═══ Texto fornecido ═══

DESDE 1974 que voto no Partido Socialista. Por isso me entristece o que lhe tem acontecido. Ao longo dos últimos seis anos de governação, o Primeiro-Ministro teve uma única ideia, o «plano tecnológico», e até essa é um disparate. Além disso, mentiu, mentiu e voltou a mentir. Não se pense que foi uma doutrina que me empurrou para a esquerda. A proeza ficou a dever-se ao comportamento da direita nacional. O Portugal dos anos 1950 era de tal forma desigualitário que me era impossível aceitar pacificamente a minha posição social. Os adultos podiam – e tentaram – explicar-me que «pobres sempre os teríamos entre nós», lição que nunca entrou na minha alma. Os amigos de infância ainda me consideram «comunista», enquanto os colegas universitários pensam que sou «reaccionária»: os primeiros porque me preocupo com as desigualdades sociais, os segundos porque valorizo o mérito.

O meu país deu muitas voltas e eu com ele. Deixei de pensar que o capitalismo era um mau sistema, admitindo ser uma forma de organização económica compatível com regimes diversos - basta olhar os EUA e a China - mas tal não me aproximou da direita. É a Adam Smith que recorro para explicitar aquilo em que acredito: «Nenhuma sociedade pode florescer e ser feliz se a grande maioria dos seus membros forem pobres e miseráveis». Se abomino que o Estado se meta na minha vida, considero todavia que tem um papel a desempenhar.

De todos os objectivos a incluir num programa socialista, a redução das desigualdades sociais deveria ser prioritária. Mas enunciá-lo não basta: é preciso tomar medidas. Há dias, li um documento delirante, aprovado em Conselho de Ministros a 20 de Março, intitulado Portugal 2020 – Programa Nacional de Reformas. Numa terminologia que me abstenho de qualificar, diz-se que, até 2020, a meta é fazer com que o número de pobres diminua em 200.000. Depois, afirma-se que, nos cinco anos após 2004, se reduziu «o risco de pobreza» de 20,4% para 17,9% da população. Uns dias depois, o Presidente da República corrigiu o engº Sócrates: afinal, a segunda percentagem seria de 26%. Em suma, ninguém sabe o que se passa.

═══

Tarefas do exercício
1 – Enumere todas as percentagens mencionadas no texto sobre o Partido Socialista.
2 – Prossiga o texto sobre o Partido Socialista a partir da última frase apresentada.
Os dados apresentados de seguida provêm de uma fonte distinta.

═══ Dados de origem ═══

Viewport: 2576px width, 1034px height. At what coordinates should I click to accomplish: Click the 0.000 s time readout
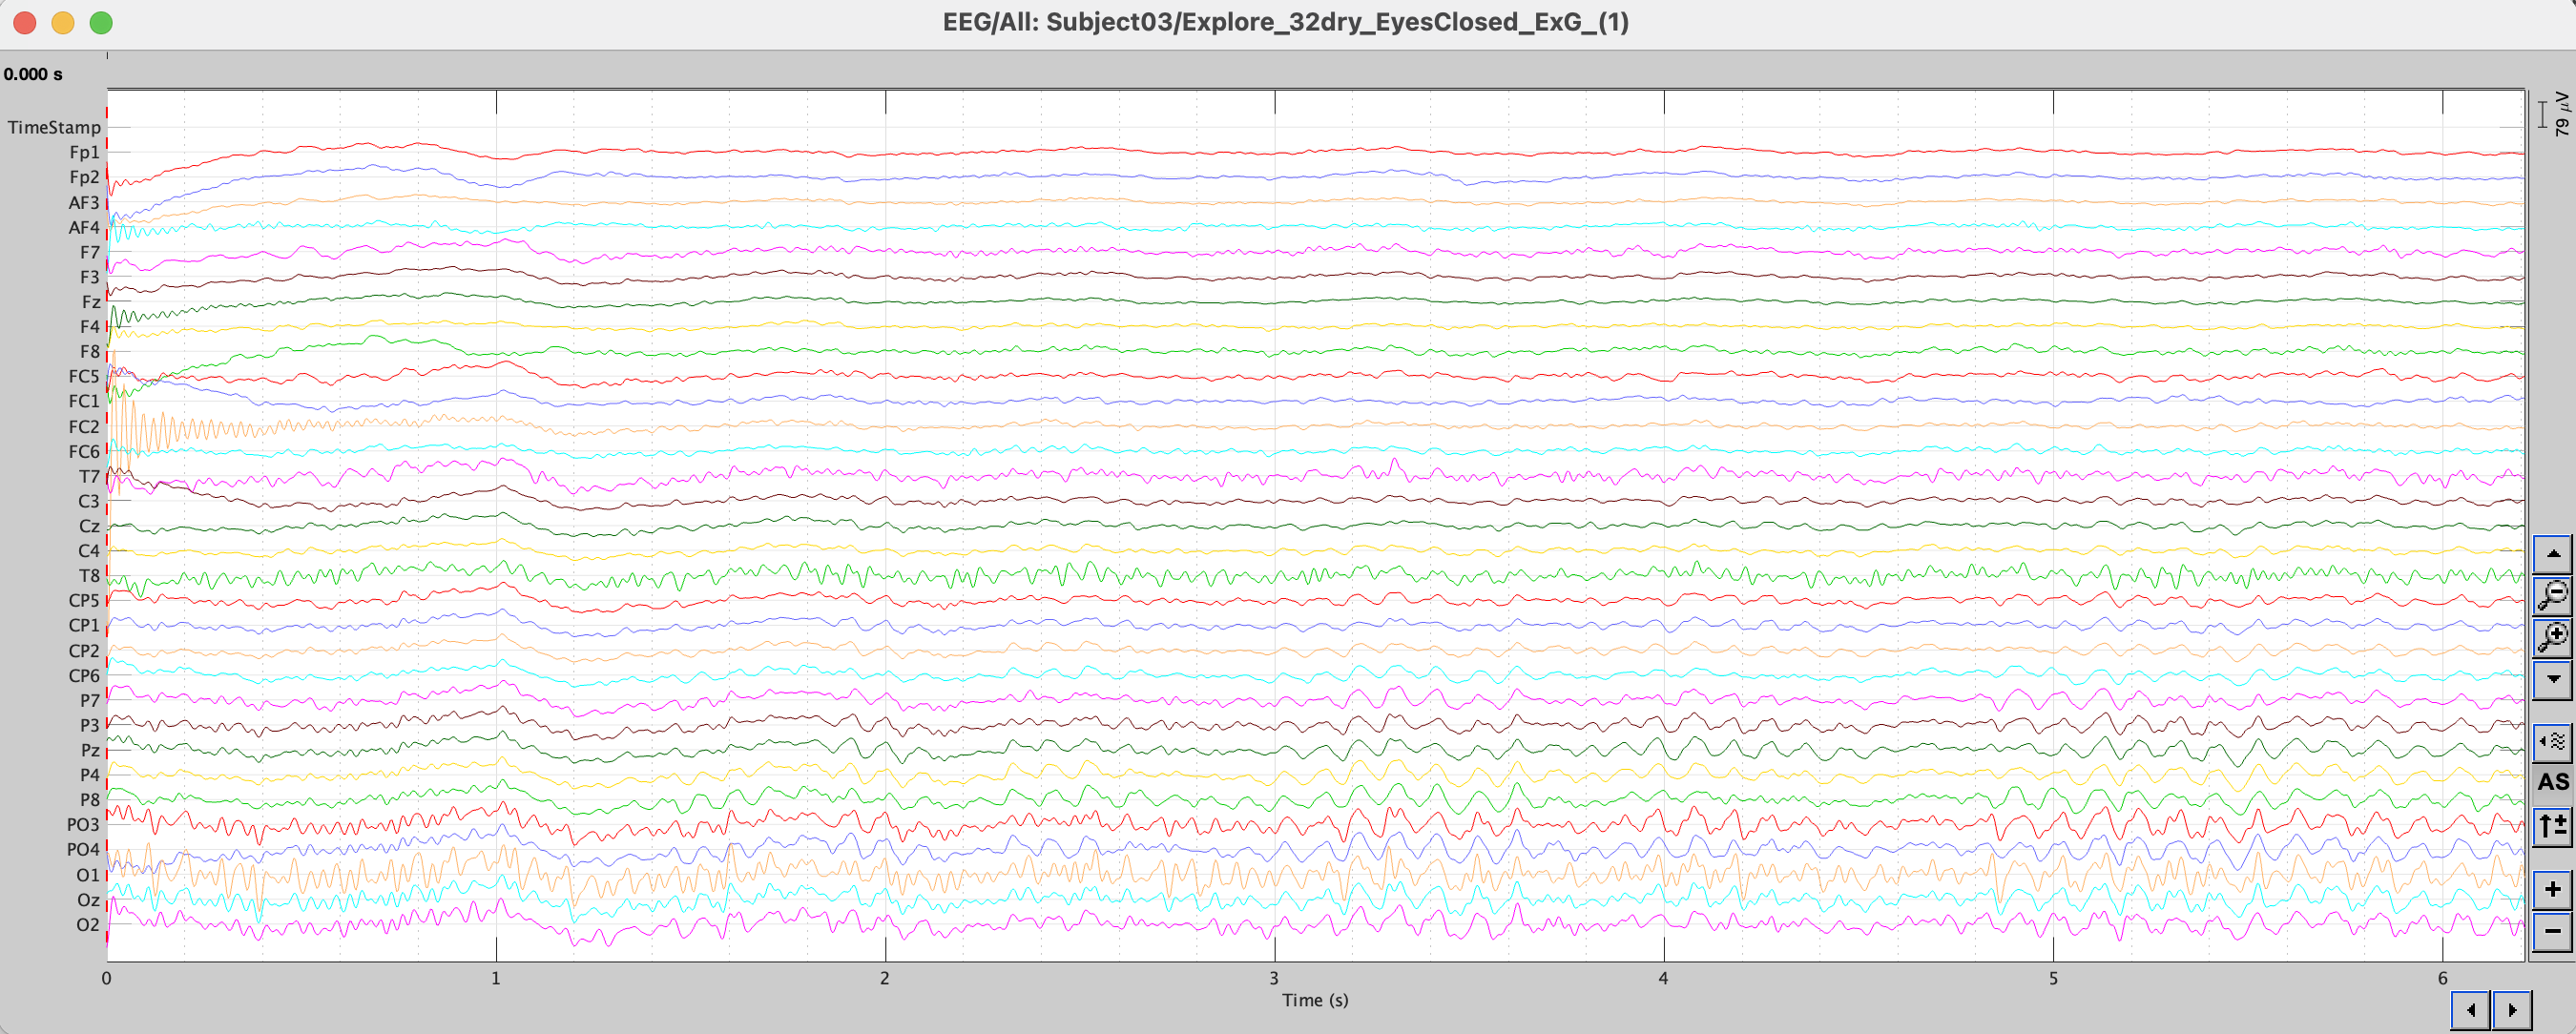[x=33, y=74]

═══

Respostas
1 – 20,4%, 17,9% e 26%.

2 –
No ambiente de cinismo em que vivemos, parece ingénuo afirmar que vale a pena lutar por uma sociedade mais justa. O amoralismo dos anos 1990´s congelou o pensamento de esquerda, tornando-o incapaz de criticar a direita. E, no entanto, a denúncia não é difícil. Os governantes que acreditam religiosamente no mercado, que afirmam que os pobres apenas existem porque não querem trabalhar, que exaltam a ganância como valor supremo estão a minar a coesão das sociedades.

Há espaço para uma esquerda, mas não com o engº. Sócrates. Mesmo que sofra uma derrota nas próximas eleições, duvido que se demita de Secretário-Geral. Isto não tem impedido os jornais de imaginar quem lhe poderia suceder. Os três nomes mais citados são os de Seguro, Costa e Assis. Surpreende-me que ninguém tenha pensado em Jaime Gama. Não tem carisma e não é amado pelo aparelho, mas tem um passado de democrata, espessura intelectual e uma honestidade à prova de bala.